Data entries
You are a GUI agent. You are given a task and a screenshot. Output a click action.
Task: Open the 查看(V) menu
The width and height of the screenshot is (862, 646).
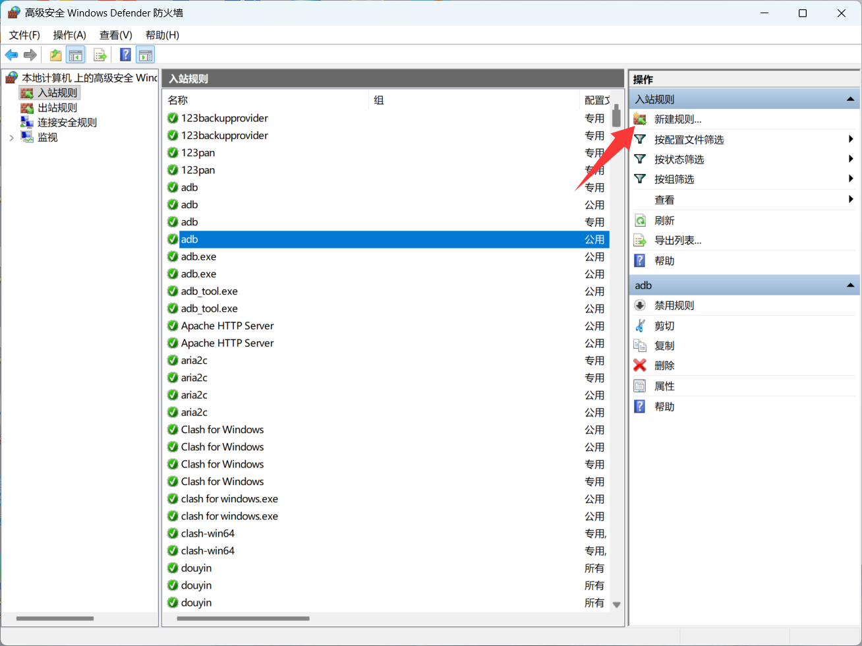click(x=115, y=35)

==

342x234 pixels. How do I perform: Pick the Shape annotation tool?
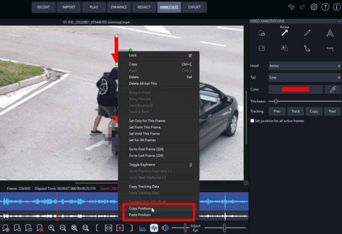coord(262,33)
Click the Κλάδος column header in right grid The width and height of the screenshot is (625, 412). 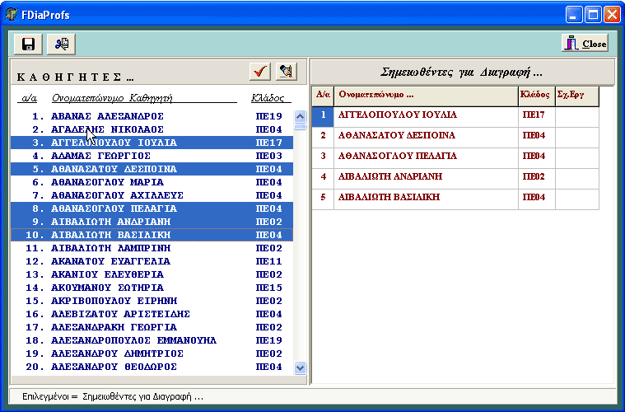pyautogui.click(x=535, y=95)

* * *

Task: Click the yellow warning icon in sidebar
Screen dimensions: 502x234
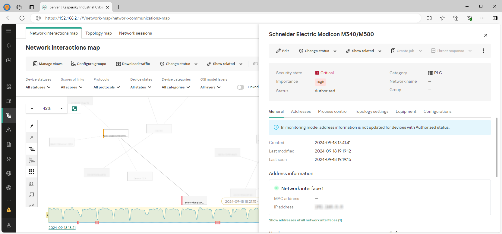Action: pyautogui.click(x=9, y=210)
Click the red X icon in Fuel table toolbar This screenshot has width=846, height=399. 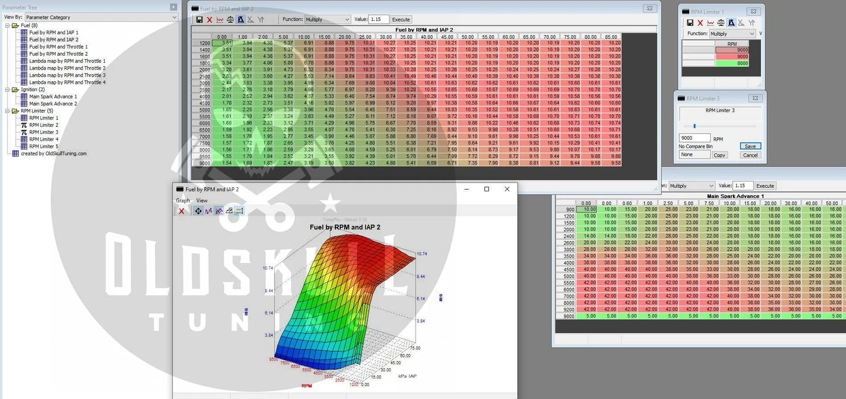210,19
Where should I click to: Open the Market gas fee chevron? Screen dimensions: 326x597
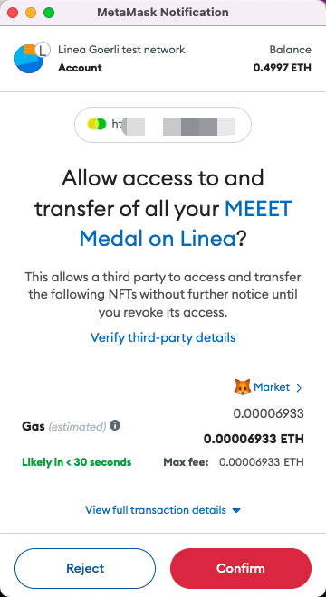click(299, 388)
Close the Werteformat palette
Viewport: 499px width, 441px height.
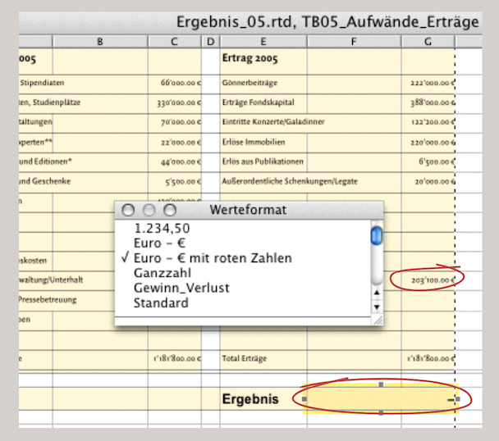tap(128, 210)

Job
Print the entries from the line with "Close the Werteformat palette" to the line with "tap(128, 210)", both included, reproducing each line as it appears and omitting the pictures.

Reply to the task
Close the Werteformat palette
Viewport: 499px width, 441px height.
tap(128, 210)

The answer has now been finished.